If Bear does move to cut expenses through layoffs, it probably won't be alone. Other Wall Street firms are trying to gauge whether the evaporation of various types of lending and credit trading is a permanent or temporary phenomenon. People at banks such as Citigroup Inc. and JPMorgan Chase & Co. expect to see at least some job cuts to account for the dramatically lower business levels.

Bear was hit especially hard this summer, after the collapse of two internal hedge funds that had bet on subprime mortgages set off a wider credit crunch. The bank's shares plunged from $140 each at the beginning of July to a trough of about $103 in mid-August. Since then, the shares have recouped some losses and recently traded for $126.86, down 1.1% on the day.

That swoon has prompted speculation that Bear may turn to an outside investor for financial aid to help shore up its operations and restore confidence among clients and investors. The bank, a leader in mortgage securities, has been hit harder than its larger competitors, because its business lines aren't as diverse and it has a much smaller presence overseas - gaps an outsider could help bridge.

The New York Times reported last month that Bear was in talks with Warren Buffett and financial institutions in China about a possible equity investment. Chief Executive James Cayne said Thursday the firm isn't searching for an outside investor, but did say Bear would be willing to talk to parties that are interested in buying a slice of the company.

"If something comes along where a potential partner or someone brings geographic or strategic value to us...we would certainly look at that," Cayne said.

Overall, though, Bear executives tried to convey what they described as a cautiously optimistic tone at the investor and analyst meeting.

"Most of our businesses are beginning to rebound," Cayne said.

Schwartz described the market as being in the "very early stages" of a recovery, thanks in part to the Federal Reserve last month cutting short-term interest rates by 50 basis points. The executives noted that Bear and its peers are chipping away at the massive $300 billion debt backlog, recently managing to sell a chunk of debt to finance the leveraged buyout of First Data Corp. (FDC). Meanwhile, trading and underwriting volumes are showing signs of accelerating.
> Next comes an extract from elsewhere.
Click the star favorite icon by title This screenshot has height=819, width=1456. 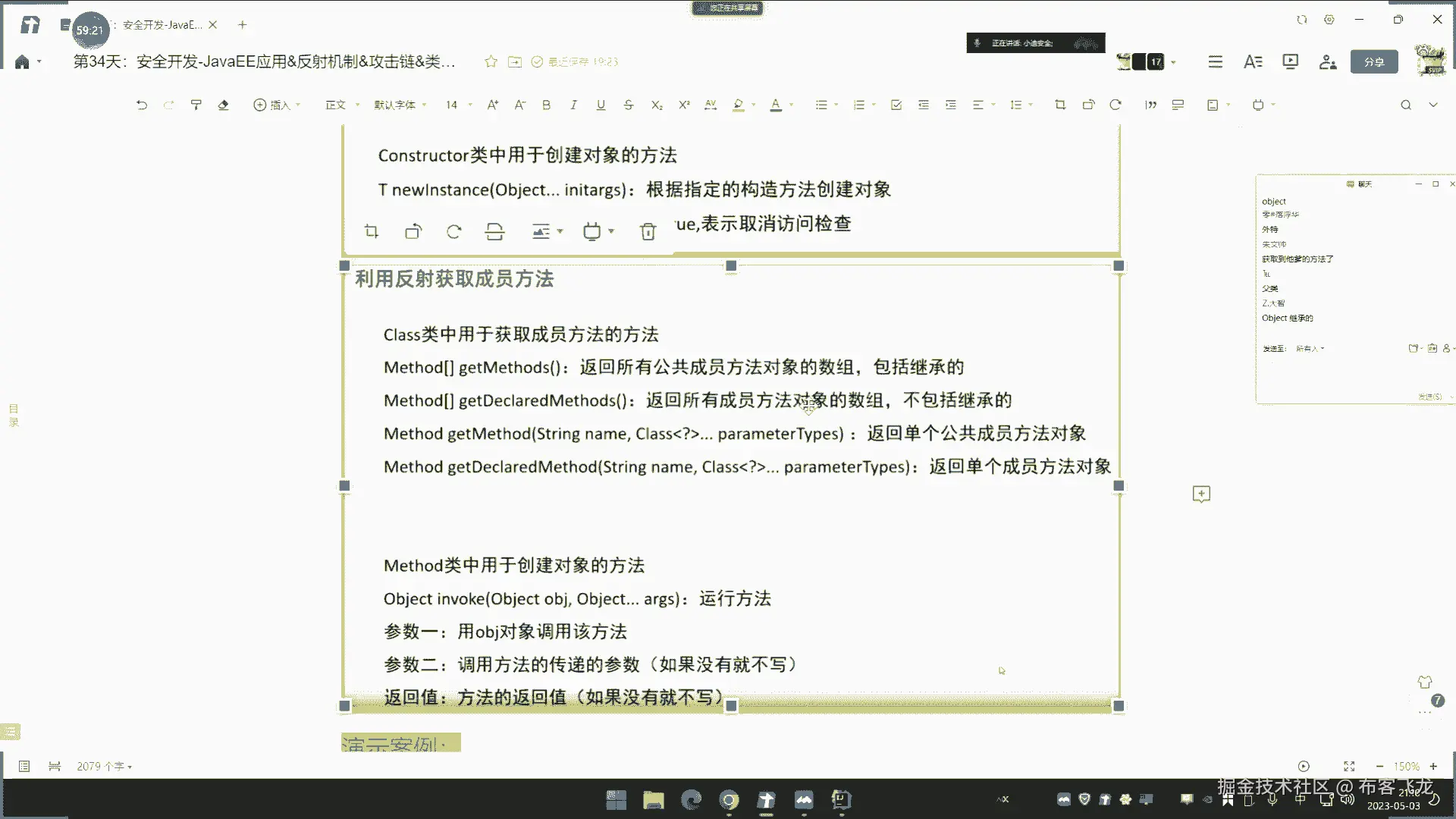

"We think the distress that we experienced during the summer is largely behind us and now we can just work through this inventory," Mayer said.
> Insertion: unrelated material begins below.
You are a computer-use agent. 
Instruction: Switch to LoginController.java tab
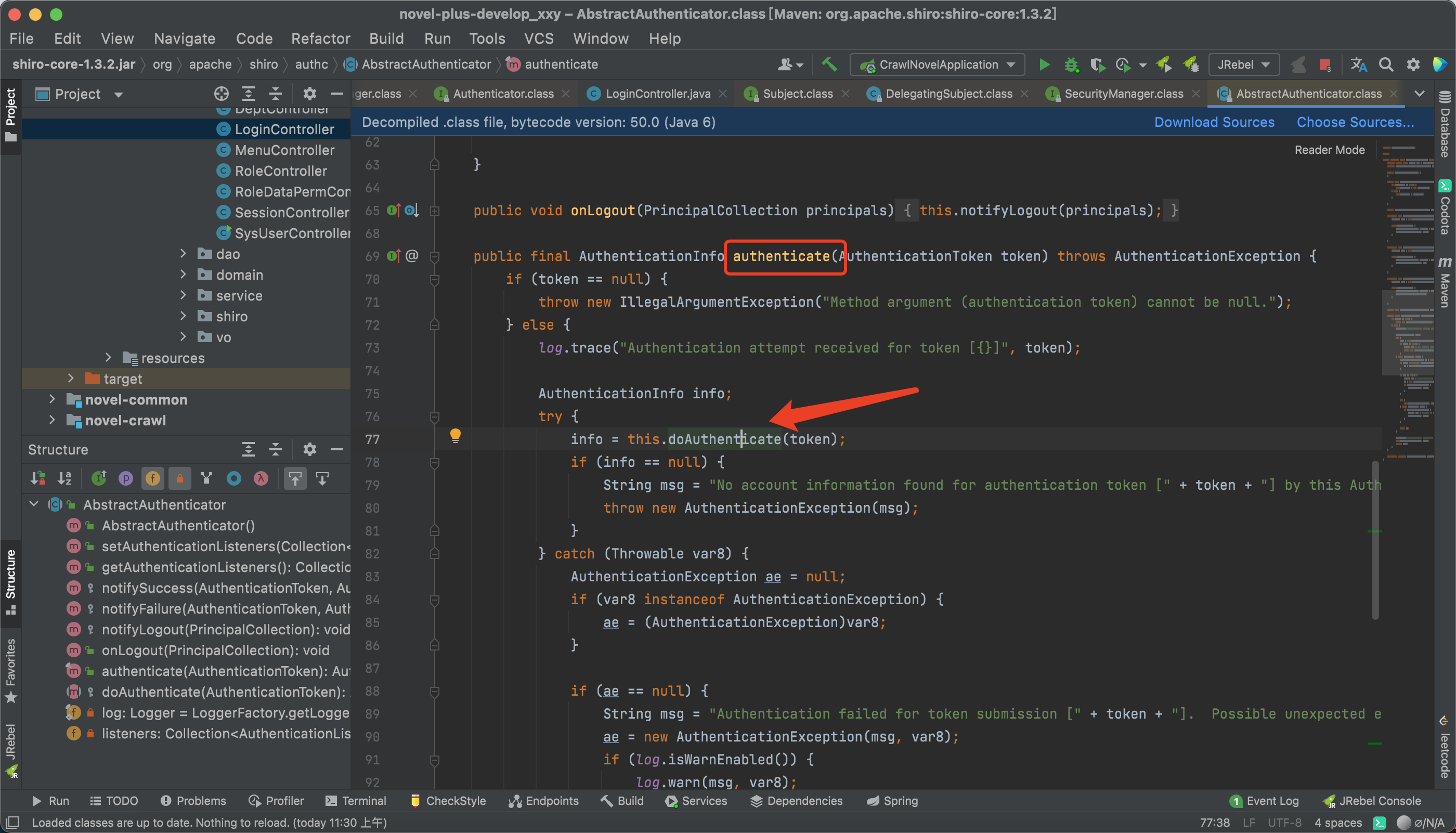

Mayer said the debt backlog is likely to ease within three to six months, at which point Bear and others will be in a position to start looking at financing fresh commitments. But he said the era of the $10 billion megadeal is likely over, at least for the foreseeable future.

Bear executives also moved to ease concerns about risk levels in its asset-management division, which saw two hedge funds implode this summer, helping ignite the global credit scare. The unit's new CEO, Jeff Lane, said the company beefed up its risk-management practices and is continuing to improve its capabilities.

The hedge fund debacles prompted some of Bear's hedge fund clients to pull their business from the company's prime brokerage operation. Now Bear is trying to lure them back. Molinaro said the company is "in active dialogue with all of them about recapturing business."